The White House and both major parties in Congress agree about one thing: foreign-owned platforms such as Tik Tok are a grave threat to American data security. But the U.S. government itself is a major buyer of private information about Americans, vacuuming it all from U.S. tech firms through a variety of sources, and there is "little oversight" of what's going on in the dark. The extent to which U.S. government agencies spend your money buying your data is revealed in a new report from the Office of the Director of National Intelligence.

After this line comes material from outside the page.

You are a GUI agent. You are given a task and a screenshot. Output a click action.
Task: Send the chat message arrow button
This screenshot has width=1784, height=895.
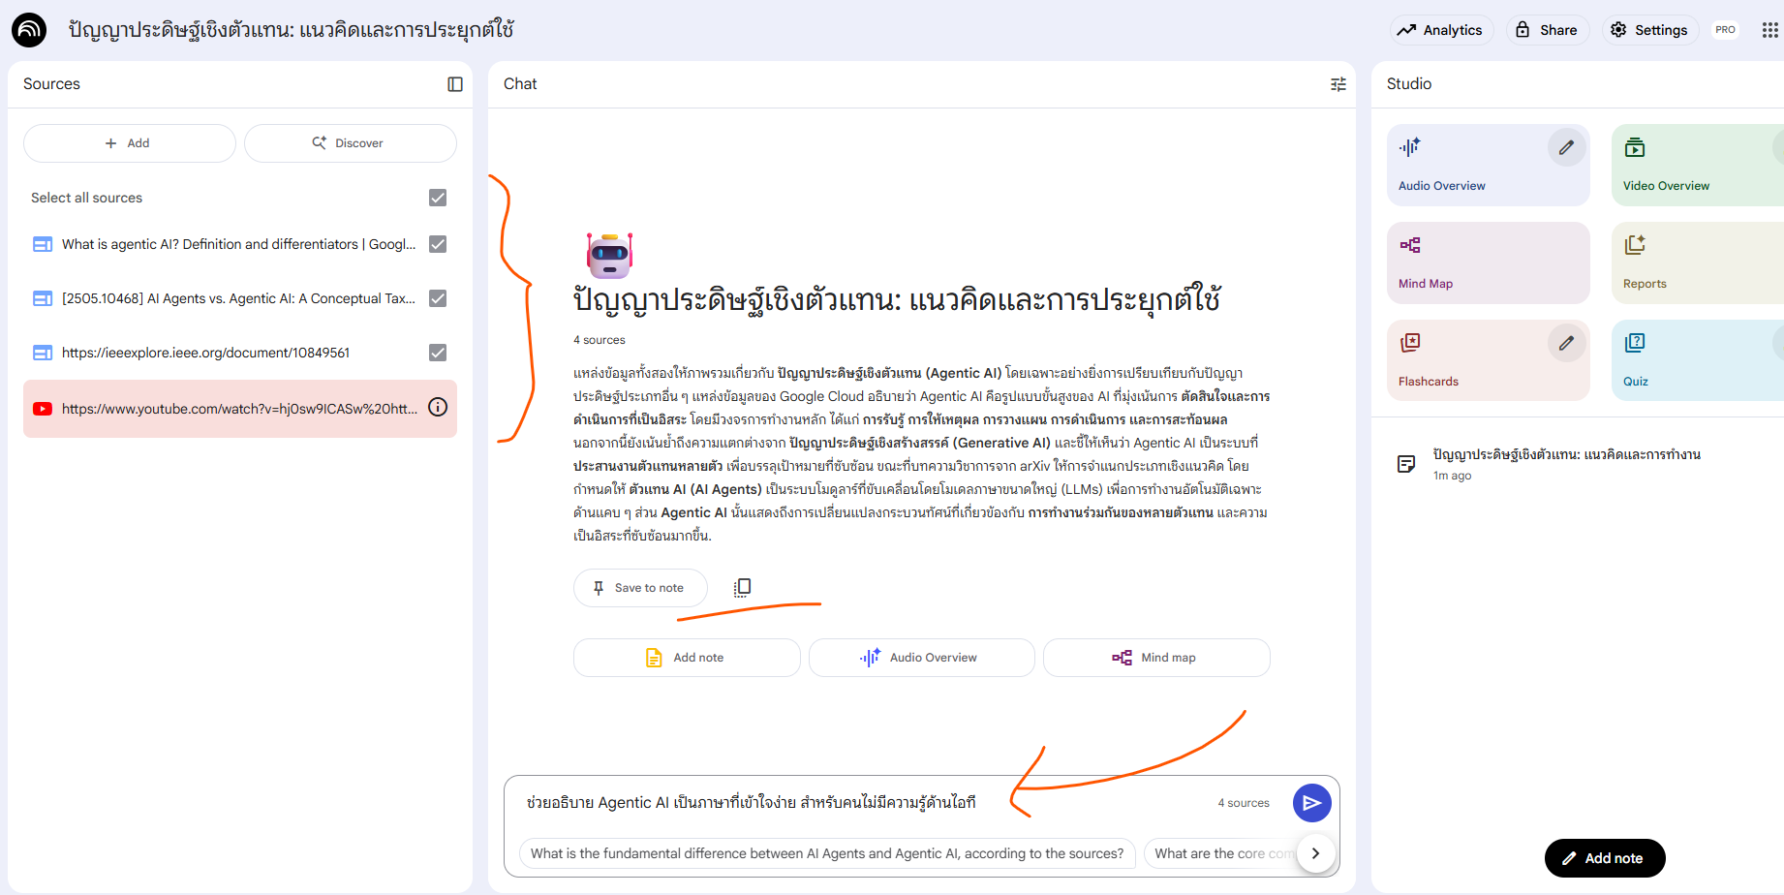1311,803
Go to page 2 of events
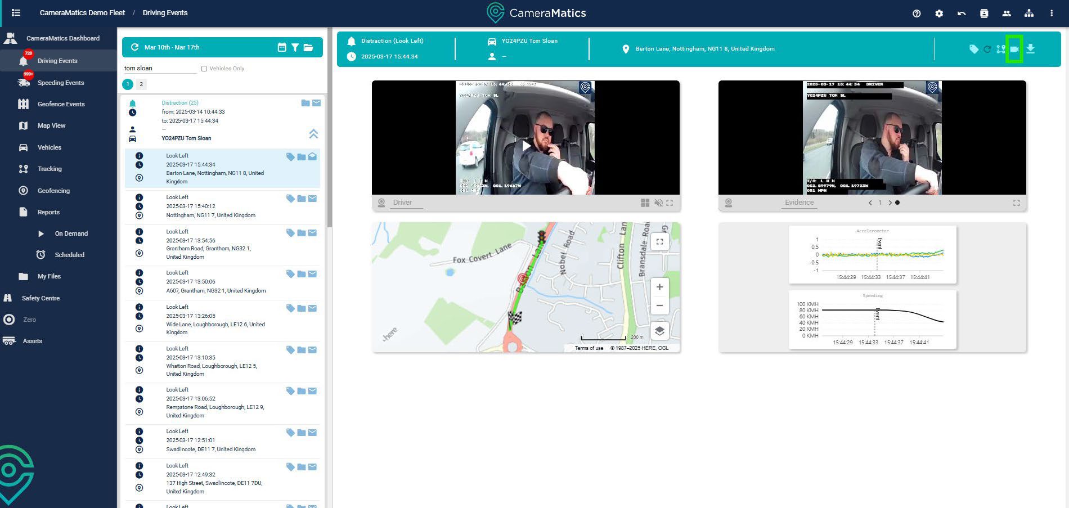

Unchecked overreliance on commercially available information poses a threat to Americans, the report found. Commercially purchased data "can reveal sensitive and intimate information about the personal attributes, private behavior, social connections, and speech of U.S. persons and non-U.S. persons," the report said. "It can be misused to pry into private lives, ruin reputations, and cause emotional distress and threaten the safety of individuals. Even subject to appropriate controls, CAI can increase the power of the government's ability to peer into private lives to levels that may exceed our constitutional traditions or other social expectations." Government agencies have to navigate an array of laws that often prevent them from tracking Americans without a court order or warrant. But there are few legal restrictions on private companies that buy, repackage and sell personal data, which the report calls "commercially available information" or CAI.
Data brokers are the loophole: "an entire industry … selling very specific information about people. Agencies in the U.S. intelligence community (IC) can simply buy that information from the companies that collect it." The examples given are the media and public records archives operated by Thomson Reuters and LexisNexis (both foreign-owned) and U.S. data brokers Exactis and PeekYou.